Already, employees who have typically gone to payday lenders are using TrueConnect. What’s more, the employees are building credit, because positive repayments are reported to the credit bureau.
We are not just lending safely and fairly, but augmenting this product with complimentary financial capability coaching and counseling, to those accessing TrueConnect.
One NHS board member made the astute observation that our goal is to transition a client into a place where they do not need a loan.
A natural question is why NHS or any organization would want to get into this small-dollar lending space.
A recent FDIC report found that 25% of Ohioans are unbanked or underbanked — impacting them with needless fees and additional costs each year.
Our national partner, the Corporation for Enterprise Development (CFED), found an even greater percentage of Clevelanders are asset poor (45%) — unable to survive with existing assets at the federal poverty level for three months.
Lastly, the Consumer Federation of America noted that roughly half of households do not have access to $1,000 in cash in case of an emergency.
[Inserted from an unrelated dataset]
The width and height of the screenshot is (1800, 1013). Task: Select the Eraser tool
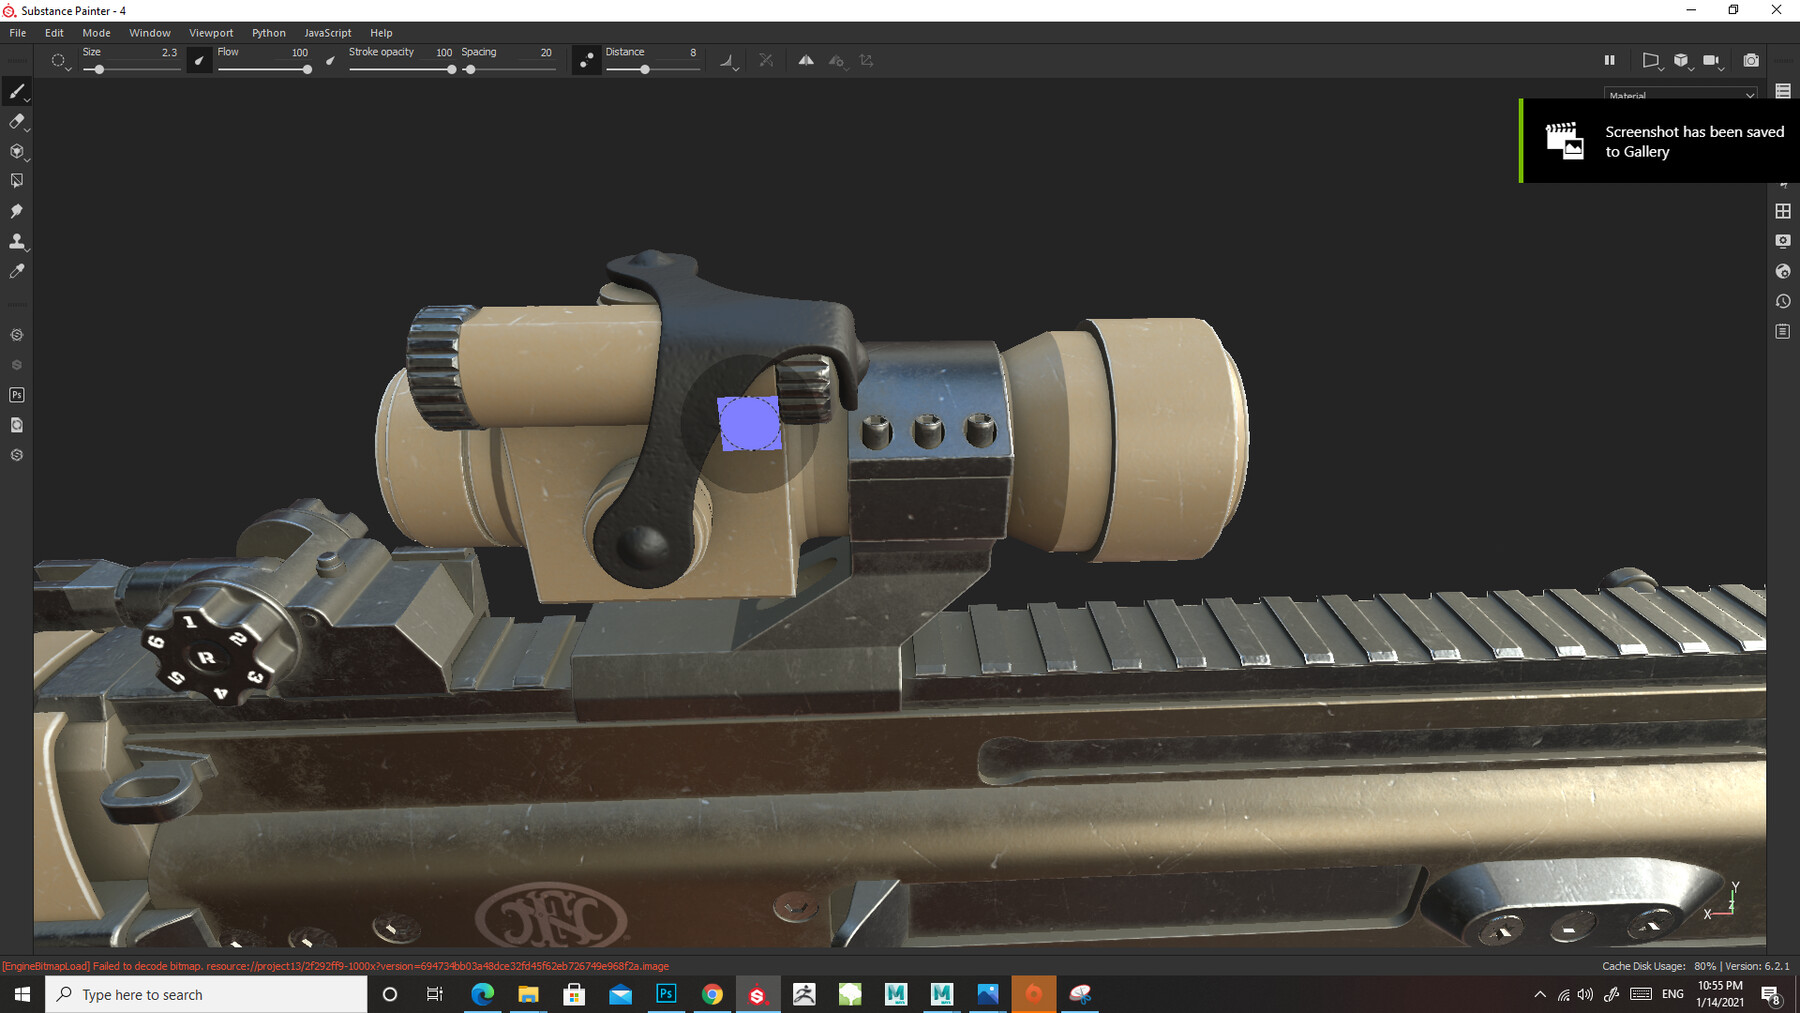click(16, 122)
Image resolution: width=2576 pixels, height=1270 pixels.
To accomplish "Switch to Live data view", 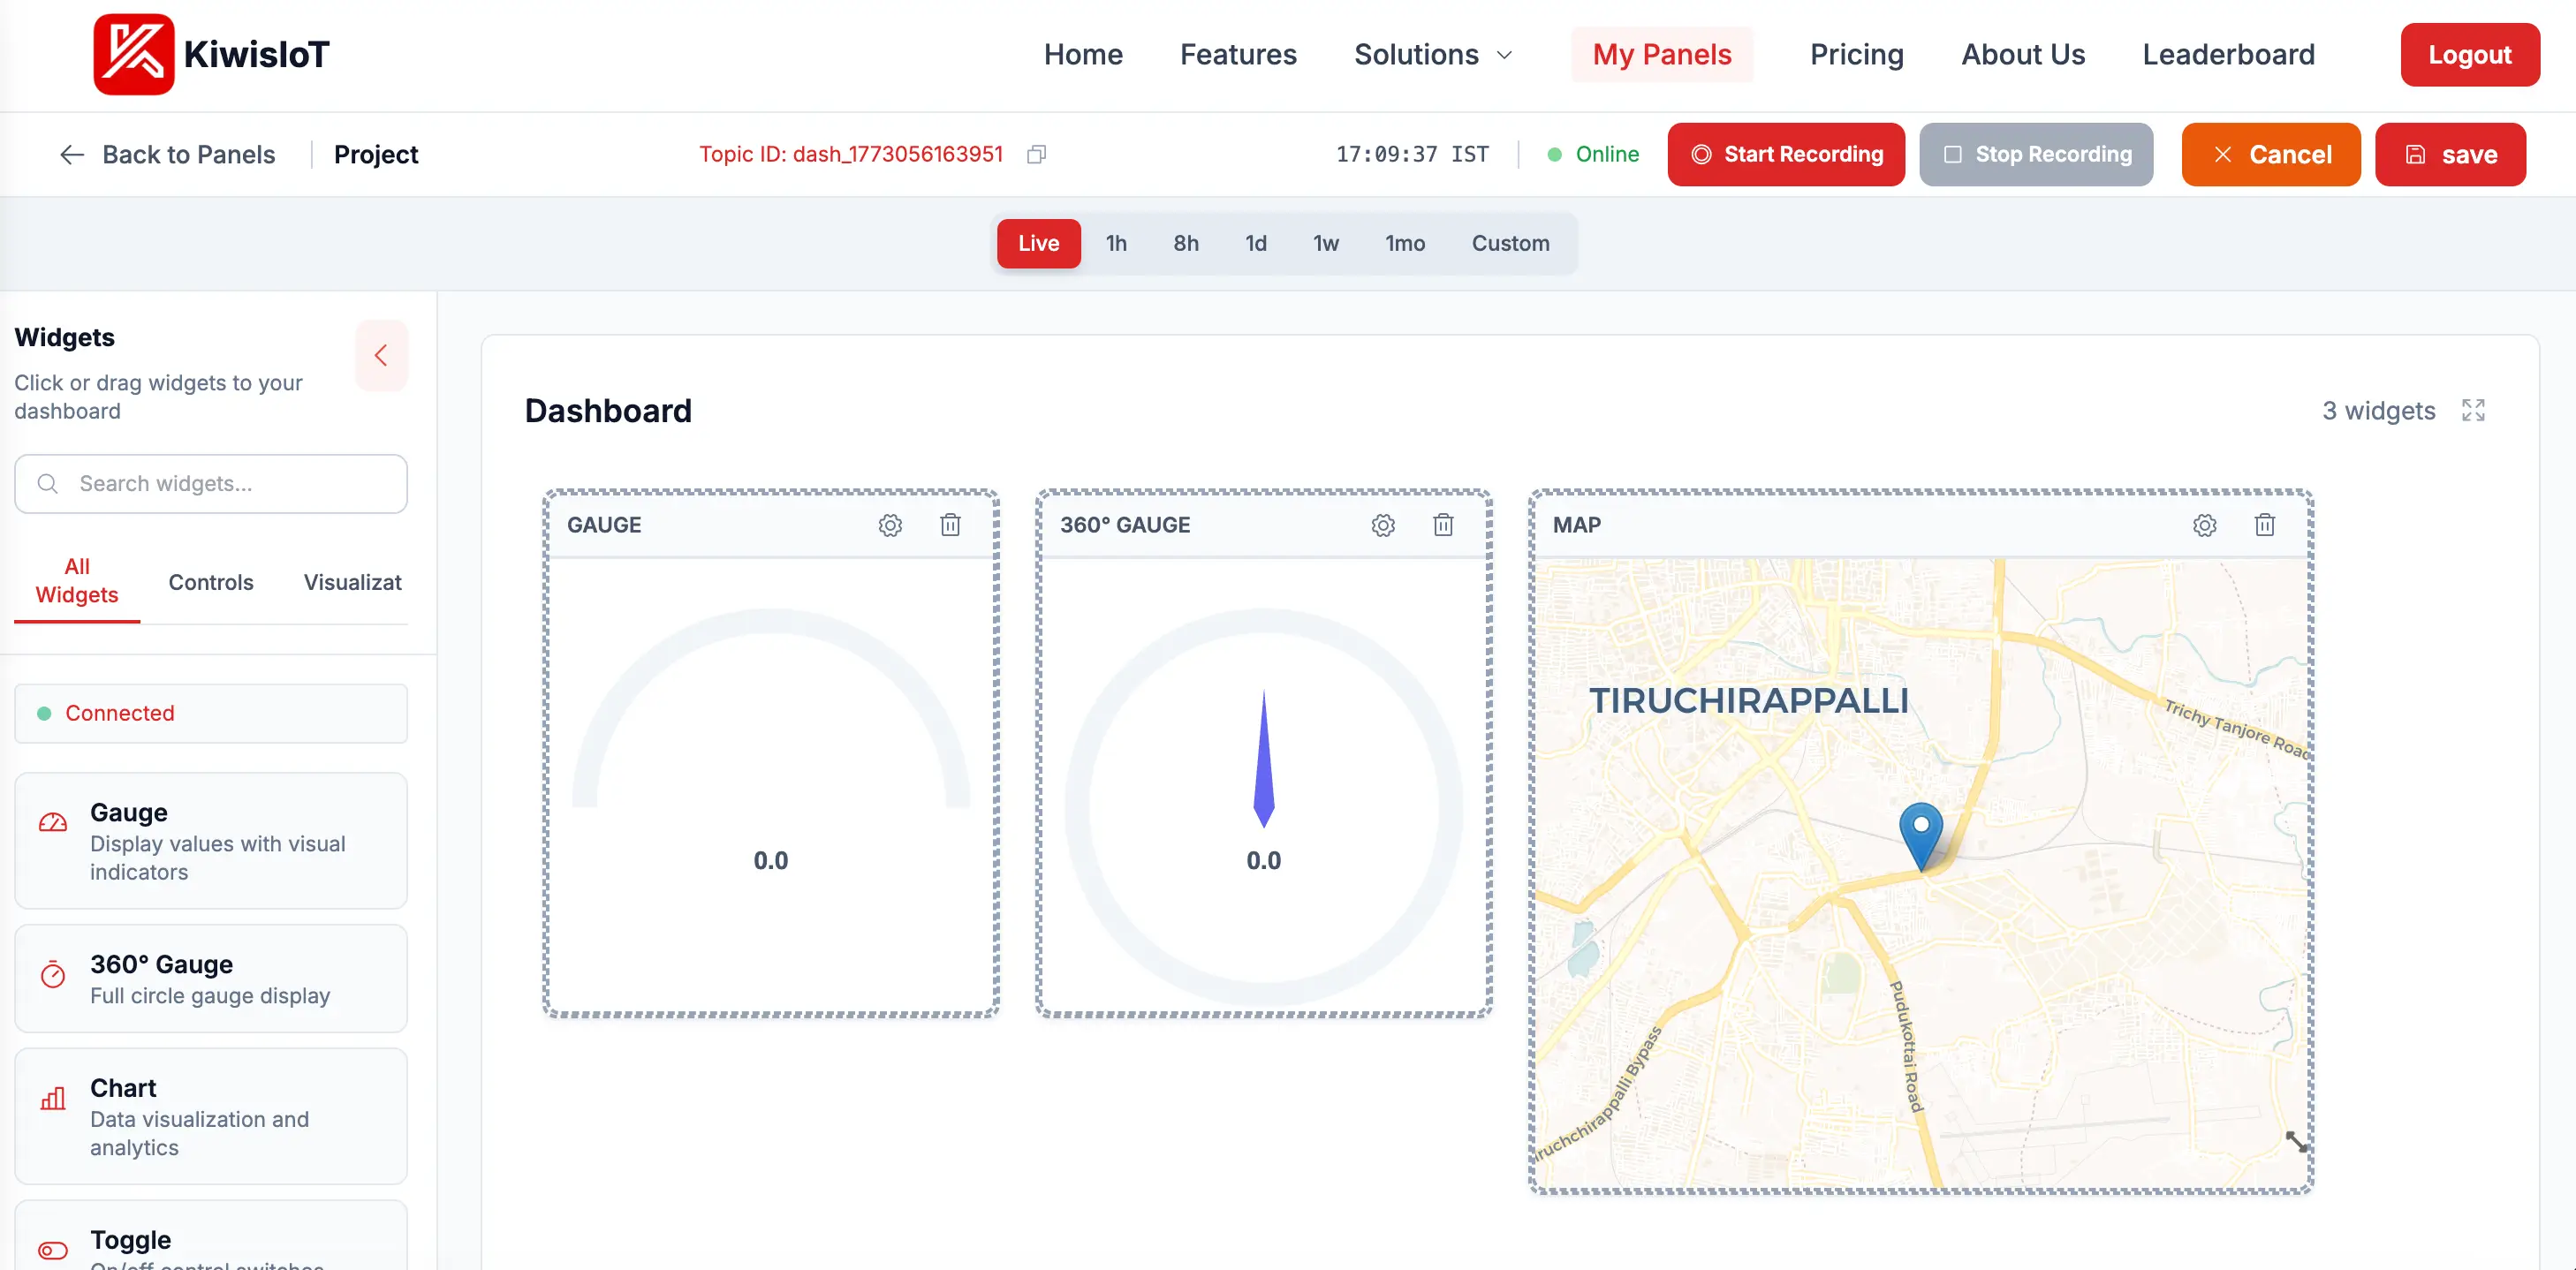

We see all of these scenarios with our clients and thus we believe there is a need for safe, affordable and credit-building small dollar lending.
Not so long ago, I critiqued the payday lending model that trapped thousands of families in debt by equating it to giving an anchor to a sinking ship. This model of lending — leveraging the workplace with TrueConnect — provides a life jacket and will help families right the ship.
Neighborhood Housing Services of Greater Cleveland welcomes other employers to work with us to bring TrueConnect to their employees and help us provide a safer, better alternative to payday lending.